Animal studies and analyses of human cells in the lab are also starting to expose why certain foods are associated with lower rates of disease. Researchers are isolating compounds like omega-3s found in fish and polyphenols in apples, for example, that can inhibit cancer tumors’ ability to grow new blood vessels. Nuts and seeds can protect parts of our chromosomes so they can repair damage they encounter more efficiently and help cells stay healthy longer.
If food is indeed medicine, then it’s time to treat it that way. In his upcoming book, Eat to Beat Disease, Dr. William Li, a blood vessel expert, pulled together years of accumulated data and proposes specific doses of foods that can treat diseases ranging from diabetes to breast cancer. Not all doctors agree that the science supports administering food like drugs, but he’s hoping the controversial idea will prompt more researchers to study food in ways as scientifically rigorous as possible and generate stronger data in coming years. “We are far away from prescribing diets categorically to fight disease,” he says. “And we may never get there. But we are looking to fill in the gaps that have long existed in this field with real science. This is the beginning of a better tomorrow.”
And talking about food in terms of doses might push more doctors to put down their prescription pads and start going over grocery lists with their patients instead. So far, the several hundred people like Shicowich who rely on the Fresh Food Farmacy have lowered their risk of serious diabetes complications by 40% and cut hospitalizations by 70% compared with other diabetic people in the area who don’t have access to the program. This year, on the basis of its success so far, the Fresh Food Farmacy is tripling the number of patients it supports.

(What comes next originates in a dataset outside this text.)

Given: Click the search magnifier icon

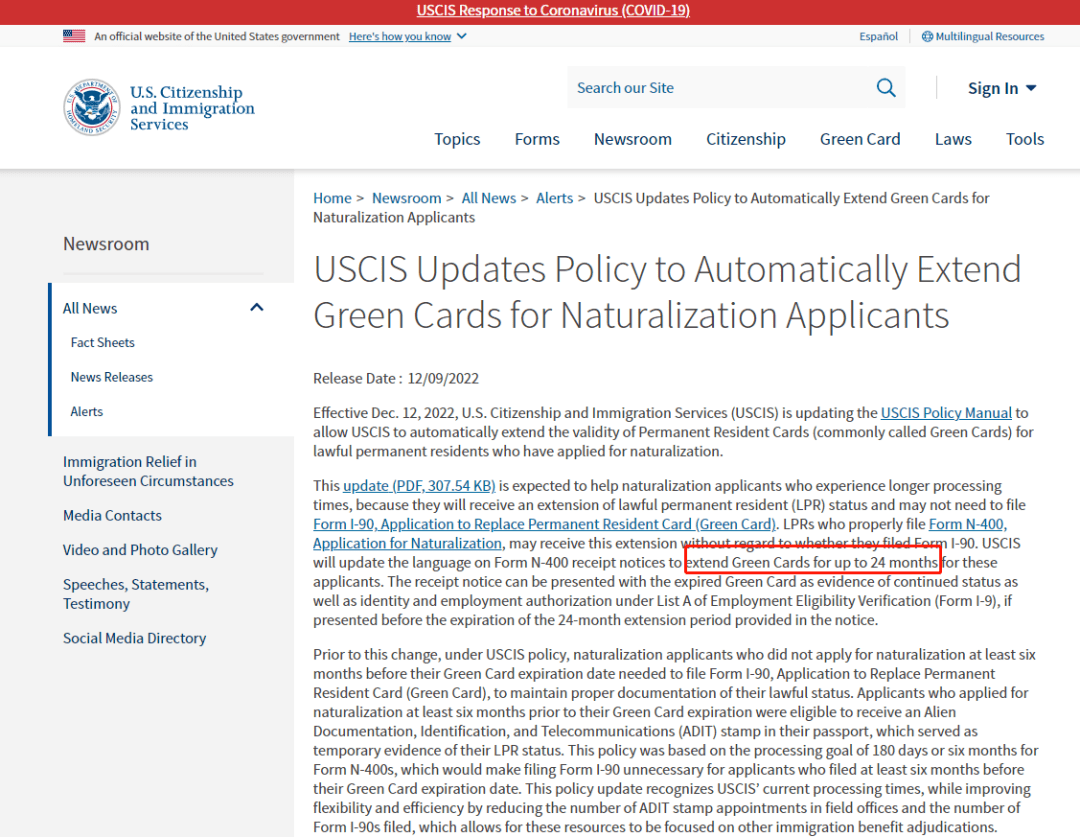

Shicowich knows firsthand how important that will be for people like him. When he was first diagnosed, he lost weight and controlled his blood sugar, but he found those changes hard to maintain and soon saw his weight balloon and his blood-sugar levels skyrocket. He’s become one of the program’s better-known success stories and now works part time in the produce section of a supermarket and cooks nearly all his meals. He’s expanding his cooking skills to include fish, which he had never tried preparing before. “I know what healthy food looks like, and I know what to do with it now,” he says. “Without this program, and without the support system, I’d probably still be sitting on the couch with a box of Oreos.”